Zarówno modele A100 jak i A700 są w prostej linii spadkobiercami aparatów firmy Konica Minolta – Dynax 5D oraz Dynax 7D – której oddział fotograficzny został przejęty przez Sony w styczniu 2006 roku. Porównanie tych czterech urządzeń pozwala wysnuć wniosek, że model A700 jest tym dla A100, czym aparat D7D był dla D5D.
|
Rzut okiem na drugą lustrzankę z linii Sony Alfa.

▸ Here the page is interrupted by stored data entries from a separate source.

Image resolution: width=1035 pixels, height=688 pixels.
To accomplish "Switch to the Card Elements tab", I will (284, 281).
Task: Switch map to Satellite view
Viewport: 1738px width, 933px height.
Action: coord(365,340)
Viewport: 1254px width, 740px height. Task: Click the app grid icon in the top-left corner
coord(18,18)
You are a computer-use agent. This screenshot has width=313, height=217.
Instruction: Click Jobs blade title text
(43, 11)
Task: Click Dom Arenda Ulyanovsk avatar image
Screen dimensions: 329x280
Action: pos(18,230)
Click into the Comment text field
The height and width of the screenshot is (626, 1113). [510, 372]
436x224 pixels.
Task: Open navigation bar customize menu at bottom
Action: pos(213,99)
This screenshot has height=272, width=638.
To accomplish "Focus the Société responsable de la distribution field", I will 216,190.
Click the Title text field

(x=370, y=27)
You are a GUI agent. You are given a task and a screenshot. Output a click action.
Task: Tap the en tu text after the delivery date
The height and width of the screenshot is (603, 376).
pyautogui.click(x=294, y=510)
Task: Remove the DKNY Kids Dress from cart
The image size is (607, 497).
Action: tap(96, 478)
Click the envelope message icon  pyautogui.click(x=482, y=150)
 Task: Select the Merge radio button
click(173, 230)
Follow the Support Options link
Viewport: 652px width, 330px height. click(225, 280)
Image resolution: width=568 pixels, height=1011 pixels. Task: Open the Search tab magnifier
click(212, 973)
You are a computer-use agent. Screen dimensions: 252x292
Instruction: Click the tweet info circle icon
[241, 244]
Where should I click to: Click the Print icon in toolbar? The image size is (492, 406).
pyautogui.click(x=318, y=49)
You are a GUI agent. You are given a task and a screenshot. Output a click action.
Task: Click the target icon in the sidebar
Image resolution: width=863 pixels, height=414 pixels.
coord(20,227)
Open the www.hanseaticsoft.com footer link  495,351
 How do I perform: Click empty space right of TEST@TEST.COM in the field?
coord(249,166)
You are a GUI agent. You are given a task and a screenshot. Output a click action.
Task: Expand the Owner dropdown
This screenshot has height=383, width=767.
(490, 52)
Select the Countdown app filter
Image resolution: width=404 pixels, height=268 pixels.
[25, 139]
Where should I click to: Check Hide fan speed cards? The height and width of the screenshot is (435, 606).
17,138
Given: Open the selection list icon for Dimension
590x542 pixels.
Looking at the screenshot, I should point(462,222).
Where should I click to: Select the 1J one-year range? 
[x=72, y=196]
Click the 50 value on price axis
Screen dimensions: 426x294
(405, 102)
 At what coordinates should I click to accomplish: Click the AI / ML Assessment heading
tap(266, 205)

Model A700 jest kierowany do bardziej wymagających użytkowników, dysponujących nieco bardziej zasobnym portfelem. |
Wspólne pochodzenie A700 i Nikona D300?
Sercem nowej Alfy jest przetwornik obrazu CMOS o wymiarach 23,5 x 15,6 mm (współczynnik pozornego zwielokrotnienia ogniskowej 1,5x) i rozdzielczości 12 megapikseli. Jest to więc przetwornik bardzo podobny do zastosowanego w najnowszej lustrzance Nikona. Fakt ten nie powinien nikogo dziwić, wiadomo bowiem, że firmy te od dawna współpracują w zakresie rozwijania technologii CMOS. Nie są to jednak konstrukcje identyczne, o czym może świadczyć kilka faktów.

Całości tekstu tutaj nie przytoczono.